→ **Exercise objective**
Go through the listing below and state how many of its lines include "computer". Write only that number.

→ **Material provided**
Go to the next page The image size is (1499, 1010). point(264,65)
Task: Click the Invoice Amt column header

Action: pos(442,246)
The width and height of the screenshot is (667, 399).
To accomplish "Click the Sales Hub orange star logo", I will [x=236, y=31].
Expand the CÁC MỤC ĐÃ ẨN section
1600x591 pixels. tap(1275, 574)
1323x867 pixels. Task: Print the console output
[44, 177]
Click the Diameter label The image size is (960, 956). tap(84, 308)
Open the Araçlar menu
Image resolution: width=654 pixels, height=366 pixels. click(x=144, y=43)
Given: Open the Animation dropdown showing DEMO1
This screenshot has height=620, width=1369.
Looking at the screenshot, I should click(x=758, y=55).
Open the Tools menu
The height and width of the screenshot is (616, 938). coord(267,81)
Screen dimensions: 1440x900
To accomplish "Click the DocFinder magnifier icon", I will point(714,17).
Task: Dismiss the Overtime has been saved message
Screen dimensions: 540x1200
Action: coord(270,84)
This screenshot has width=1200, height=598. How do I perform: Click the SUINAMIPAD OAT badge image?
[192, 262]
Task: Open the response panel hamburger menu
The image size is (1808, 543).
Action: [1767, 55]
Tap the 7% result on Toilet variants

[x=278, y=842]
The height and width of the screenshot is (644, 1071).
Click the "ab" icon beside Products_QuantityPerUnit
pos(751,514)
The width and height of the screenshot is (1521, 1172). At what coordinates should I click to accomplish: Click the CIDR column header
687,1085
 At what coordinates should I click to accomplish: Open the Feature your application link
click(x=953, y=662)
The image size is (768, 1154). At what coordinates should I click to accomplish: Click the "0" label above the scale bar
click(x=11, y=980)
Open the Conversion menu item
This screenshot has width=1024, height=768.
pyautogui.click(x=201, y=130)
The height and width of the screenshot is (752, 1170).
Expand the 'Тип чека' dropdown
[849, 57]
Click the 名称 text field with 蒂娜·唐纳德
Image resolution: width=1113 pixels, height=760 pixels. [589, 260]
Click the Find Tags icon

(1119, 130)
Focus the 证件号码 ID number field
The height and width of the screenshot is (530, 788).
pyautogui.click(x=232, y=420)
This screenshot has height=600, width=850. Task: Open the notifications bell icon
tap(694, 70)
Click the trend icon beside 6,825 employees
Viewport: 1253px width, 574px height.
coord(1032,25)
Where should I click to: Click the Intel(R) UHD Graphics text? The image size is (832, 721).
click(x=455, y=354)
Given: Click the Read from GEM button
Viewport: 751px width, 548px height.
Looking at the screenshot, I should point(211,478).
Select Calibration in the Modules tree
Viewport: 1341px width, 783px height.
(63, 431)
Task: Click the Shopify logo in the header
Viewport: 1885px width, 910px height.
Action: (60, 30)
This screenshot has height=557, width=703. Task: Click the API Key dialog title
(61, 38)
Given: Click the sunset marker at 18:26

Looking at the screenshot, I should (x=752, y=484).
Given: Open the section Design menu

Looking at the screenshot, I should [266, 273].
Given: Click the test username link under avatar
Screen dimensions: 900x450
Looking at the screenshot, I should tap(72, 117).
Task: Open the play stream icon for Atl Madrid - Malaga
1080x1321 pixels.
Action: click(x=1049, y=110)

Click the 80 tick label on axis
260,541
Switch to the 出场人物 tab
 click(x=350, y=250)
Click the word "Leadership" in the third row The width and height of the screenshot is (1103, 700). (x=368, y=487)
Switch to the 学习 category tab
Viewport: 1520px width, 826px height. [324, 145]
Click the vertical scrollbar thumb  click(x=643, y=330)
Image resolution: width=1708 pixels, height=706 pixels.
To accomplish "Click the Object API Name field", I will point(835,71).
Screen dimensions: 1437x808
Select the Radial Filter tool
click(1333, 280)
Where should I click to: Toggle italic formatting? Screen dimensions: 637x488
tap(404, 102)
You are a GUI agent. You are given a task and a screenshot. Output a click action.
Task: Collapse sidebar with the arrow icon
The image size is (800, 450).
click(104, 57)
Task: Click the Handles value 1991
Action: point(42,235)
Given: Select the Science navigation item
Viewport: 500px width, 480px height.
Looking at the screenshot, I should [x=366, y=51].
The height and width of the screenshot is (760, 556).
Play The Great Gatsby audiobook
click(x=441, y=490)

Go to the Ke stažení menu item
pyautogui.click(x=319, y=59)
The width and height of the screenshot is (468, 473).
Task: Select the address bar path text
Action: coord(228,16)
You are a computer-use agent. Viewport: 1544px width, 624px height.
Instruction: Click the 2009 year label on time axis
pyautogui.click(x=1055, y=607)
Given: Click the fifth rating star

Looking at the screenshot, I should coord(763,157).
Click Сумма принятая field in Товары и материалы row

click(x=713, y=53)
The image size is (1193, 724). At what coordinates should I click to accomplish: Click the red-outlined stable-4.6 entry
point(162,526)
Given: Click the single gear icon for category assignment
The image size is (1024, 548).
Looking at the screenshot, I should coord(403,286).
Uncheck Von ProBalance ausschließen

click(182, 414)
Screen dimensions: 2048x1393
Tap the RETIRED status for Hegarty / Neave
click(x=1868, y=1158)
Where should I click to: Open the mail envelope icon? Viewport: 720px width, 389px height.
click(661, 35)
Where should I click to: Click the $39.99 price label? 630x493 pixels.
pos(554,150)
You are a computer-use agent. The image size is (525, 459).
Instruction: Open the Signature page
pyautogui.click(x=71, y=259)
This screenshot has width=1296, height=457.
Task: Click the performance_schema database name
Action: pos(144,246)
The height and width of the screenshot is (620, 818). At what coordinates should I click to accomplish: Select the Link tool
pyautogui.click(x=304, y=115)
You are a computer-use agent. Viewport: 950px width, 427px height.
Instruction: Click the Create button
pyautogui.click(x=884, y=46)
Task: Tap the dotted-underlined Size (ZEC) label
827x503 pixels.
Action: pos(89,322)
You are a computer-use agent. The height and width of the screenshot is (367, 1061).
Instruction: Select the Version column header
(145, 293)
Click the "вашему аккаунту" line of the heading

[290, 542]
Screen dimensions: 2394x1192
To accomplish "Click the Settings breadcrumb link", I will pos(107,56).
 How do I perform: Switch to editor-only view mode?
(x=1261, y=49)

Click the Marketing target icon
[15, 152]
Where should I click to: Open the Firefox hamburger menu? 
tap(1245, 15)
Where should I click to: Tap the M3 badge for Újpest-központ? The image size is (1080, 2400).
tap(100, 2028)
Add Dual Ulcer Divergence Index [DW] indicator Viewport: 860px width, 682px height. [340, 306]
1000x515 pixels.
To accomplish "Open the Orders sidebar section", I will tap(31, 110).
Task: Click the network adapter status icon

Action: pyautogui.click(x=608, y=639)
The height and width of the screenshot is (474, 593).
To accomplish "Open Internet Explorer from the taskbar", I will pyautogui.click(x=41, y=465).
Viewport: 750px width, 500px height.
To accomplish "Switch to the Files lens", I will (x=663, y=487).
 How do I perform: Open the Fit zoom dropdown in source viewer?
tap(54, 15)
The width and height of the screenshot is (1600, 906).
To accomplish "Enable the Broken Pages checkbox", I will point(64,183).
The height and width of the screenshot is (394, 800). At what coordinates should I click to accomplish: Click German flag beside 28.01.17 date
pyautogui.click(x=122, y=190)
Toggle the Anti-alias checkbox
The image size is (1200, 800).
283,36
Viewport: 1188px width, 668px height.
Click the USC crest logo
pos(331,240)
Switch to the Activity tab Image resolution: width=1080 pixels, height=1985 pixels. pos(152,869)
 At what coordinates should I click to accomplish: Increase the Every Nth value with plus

→ **Output**
4